The final question put forward in light of the above, does the deposit constitute a penalty clause?

The Court of Cassation has previously mentioned that the deposit may establish a penalty clause. However, in its ruling, it concluded that the requirement of a deposit in such a case is similar to that of a penalty clause except in the fact that the deposit cannot reduce or get canceled for it is warranted even if damage does not occur. On the other hand, a penalty clause may be reduced as per the discretion of the Court. Therefore, the difference that lies in the fundamentals of each means they cannot be equated.

What the Court of Cassation has settled upon, is that a penalty clause is not warranted unless damage has occurred.
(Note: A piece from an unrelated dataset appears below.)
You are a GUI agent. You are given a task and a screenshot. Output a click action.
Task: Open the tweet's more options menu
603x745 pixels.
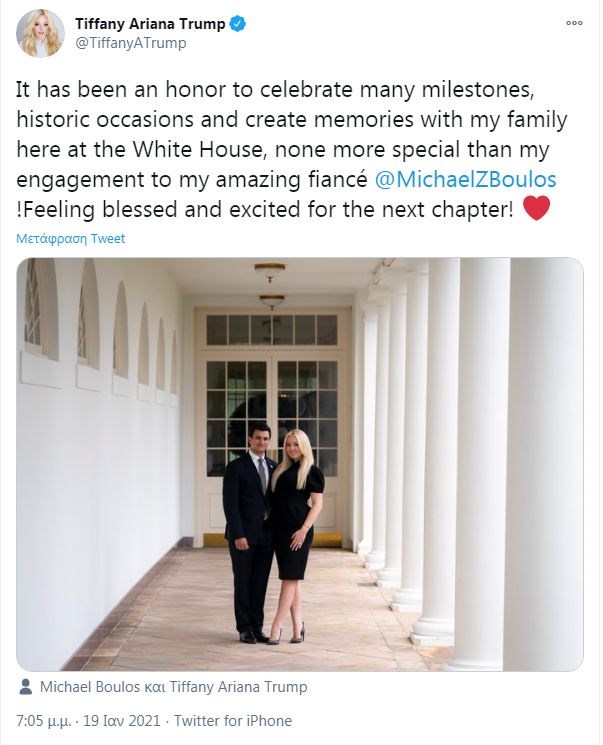tap(574, 22)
Further, if the value of the penalty condition exceeds the value of the damage that has occurred, the value of the penalty clause must be reduced. Finally, the deposit must be given regardless of whether damage occurs. As such, the deposit can in no way constitute a penalty clause as what one may understand from the statements of the Court of Cassation previously mentioned. This understanding is also because there is another fundamental difference between a deposit and a penalty clause. It is the fact that a penalty clause in a contract will be invalidated where a contract is terminated (mutually). As upon terminating a contract all of its clauses are invalidated. However, a deposit does not take effect except in the circumstance of exchanging it for the right to rescind a contract. As such the penalty clause and the deposit result in two differing circumstances, the deposit takes effect regardless of the termination of the contract, while the penalty provision is terminated upon the cancellation of the contract and only takes effect where the contract remains valid but yet breached.
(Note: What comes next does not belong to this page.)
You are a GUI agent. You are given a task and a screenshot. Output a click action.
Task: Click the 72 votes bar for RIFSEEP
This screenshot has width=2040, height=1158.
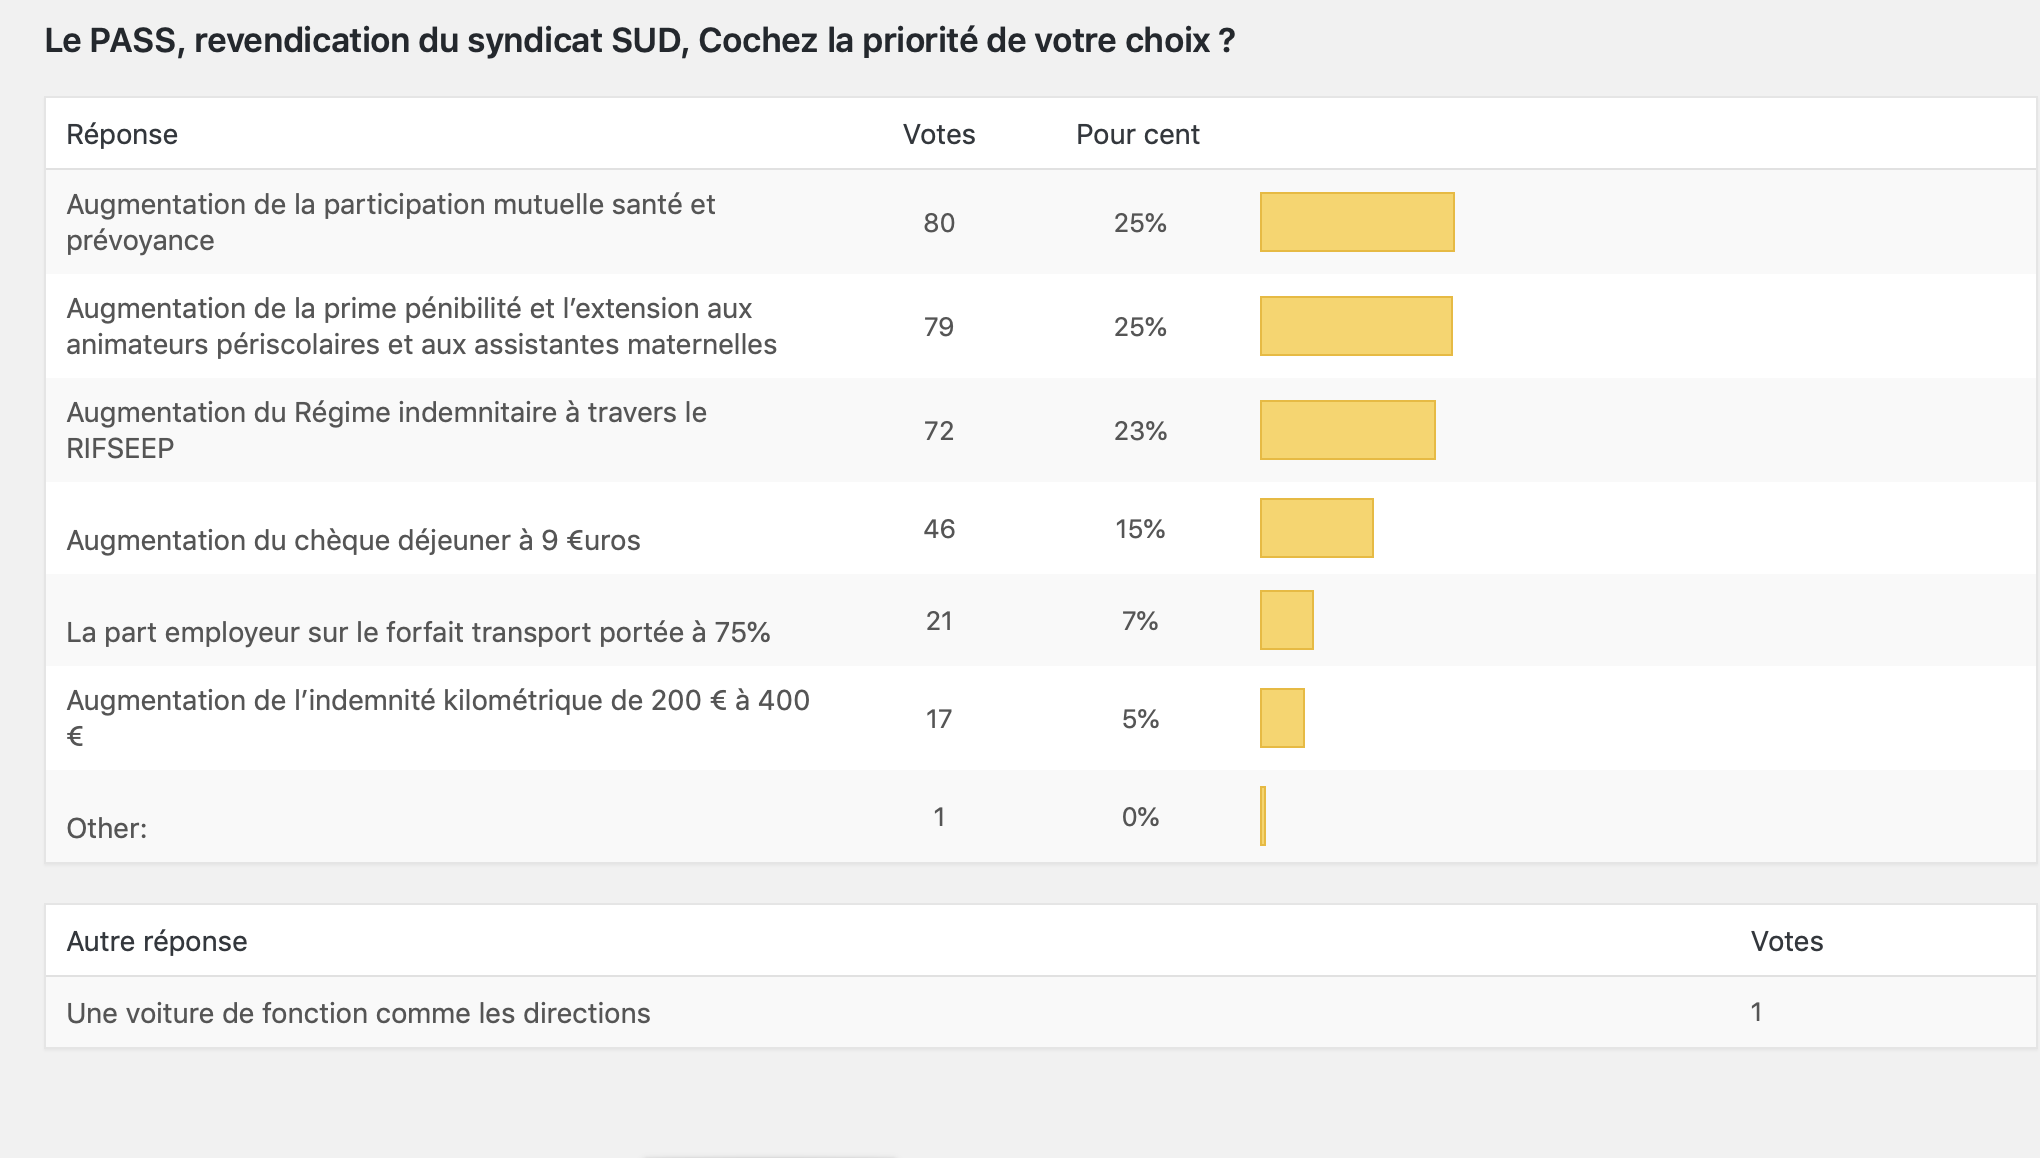(1347, 430)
Therefore sale with a deposit is either a type of sale contractors use to ensure the agreement and make it irreversible. Or it in place to be used as means of exchanging the right to rescind the contract with the return or retention of the deposit (which must be clearly stated or implied in the contract). Otherwise, the Court will have the discretion to discern the intentions of the contracting parties through assessment of the clauses dealing with it and as per the known custom. In which it can be determined whether the deposit is in place as a means to ensure the contract; or as a medium to allow its exchange for the right to rescind the contract. As such, the Court of Cassation has ruled in Appeal Case Number 103, Civilian Court 268 of 1990 dated 27 January 1991 that the purpose of the deposit is extracted through determining the intentions of the parties. If the parties of a contract want to prohibit the Court from having such power, they must clearly state within the contract the purpose of the deposit. Finally, being entitled to and obtaining the deposit does not prevent the damaged party from additionally terminating the contract and demanding compensation due to incurred damages if this is reasonable.